5. Artifact Repositories and Metadata Tracking
MLOps platforms and experiment tracking tools (MLflow, Weights & Biases, Neptune.ai, Vertex AI Experiments, SageMaker Experiments) often include artifact tracking capabilities.
- Mechanism: These tools log artifacts (datasets, models) associated with specific experiment runs or code versions. They store metadata linking the run ID (often tied to a Git commit) with the artifact's location (e.g., an S3 URI) and potentially its hash.
- Pros: Integrates versioning with the broader experiment management context. Provides a UI for browsing artifacts and their associated runs/metrics. Flexible.
- Cons: Focus is more on logging and linking rather than direct version control operations like diffing or merging data. Relies heavily on consistent logging practices within training/evaluation scripts. Might not enforce versioning as strictly as dedicated tools like DVC.
Versioning Model Checkpoints
Model checkpoints, especially for large foundational models, can range from tens to hundreds of gigabytes or more. The challenges are similar to versioning large datasets.
- Common Solutions: Git LFS, DVC, and artifact repositories are frequently used. DVC's content-addressable storage is particularly beneficial if intermediate checkpoints share layers.
- Checkpoint Strategy: Versioning every single checkpoint during a long training run might be excessive. A common strategy is to version:
- The initial pre-trained model (if applicable).
- Key intermediate checkpoints (e.g., based on evaluation metrics improving or at regular intervals).
- The final trained model.
- Fine-tuned model versions derived from a base model.
- PEFT Considerations: Parameter-Efficient Fine-Tuning (PEFT) methods like LoRA produce much smaller adapter weights (megabytes instead of gigabytes). These are easier to version using standard Git or Git LFS. However, you still need to version or reliably reference the large base model they apply to. Your versioning system must track both the base model version and the adapter version.
Best Practices
- Separate Code and Artifacts: Use Git exclusively for code and configuration files. Use a dedicated solution (LFS, DVC, Object Versioning + Metadata Tracking) for large data and model artifacts.
- Use Content Hashing: Tools like DVC leverage content hashing, which naturally deduplicates identical files, saving storage and bandwidth.
- Tagging and Conventions: Establish clear naming conventions and use Git tags to mark significant commits corresponding to specific dataset versions or trained models used in production releases.

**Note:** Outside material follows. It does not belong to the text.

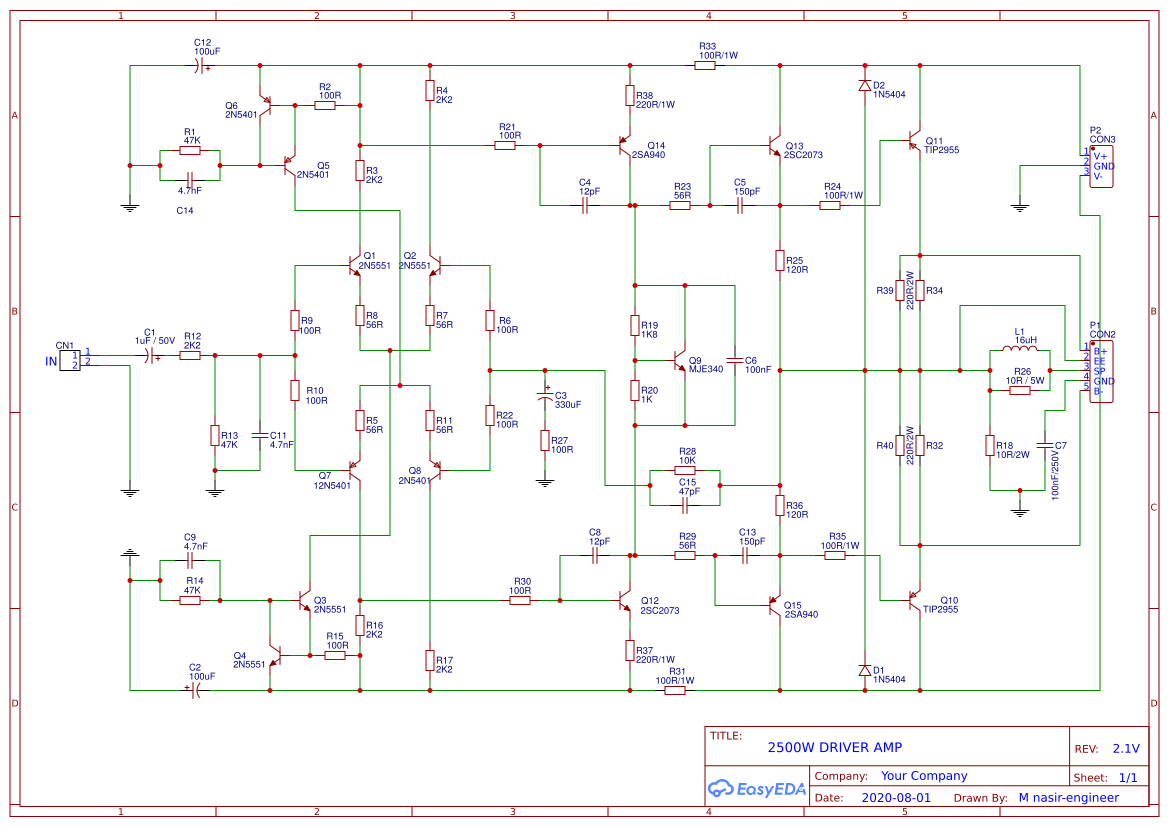The image size is (1169, 827).
Task: Click resistor R26 10R/5W symbol
Action: click(1020, 391)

- Automation: Integrate artifact versioning commands (
dvc push/pull
, git lfs push/pull
) into your CI/CD pipelines to ensure consistency and reproducibility. Link CI/CD runs explicitly to the Git commit and the artifact versions used/produced.
- Metadata is Significant: Even when using simpler object storage versioning, maintain robust metadata linking code commits to the specific object versions used for training or deployment. Experiment tracking tools are invaluable here.
- Storage Lifecycle Management: Implement policies for managing old artifact versions in remote storage to control costs, especially when using native object storage versioning or Git LFS. Decide how long historical versions need to be retained.
Choosing the right approach depends on your team's workflow, the scale of your data/models, your existing infrastructure (cloud provider, on-premise), and the need for integrated pipeline features. Often, a combination of Git for code and a tool like DVC or careful use of an artifact repository provides a robust solution for LLMOps.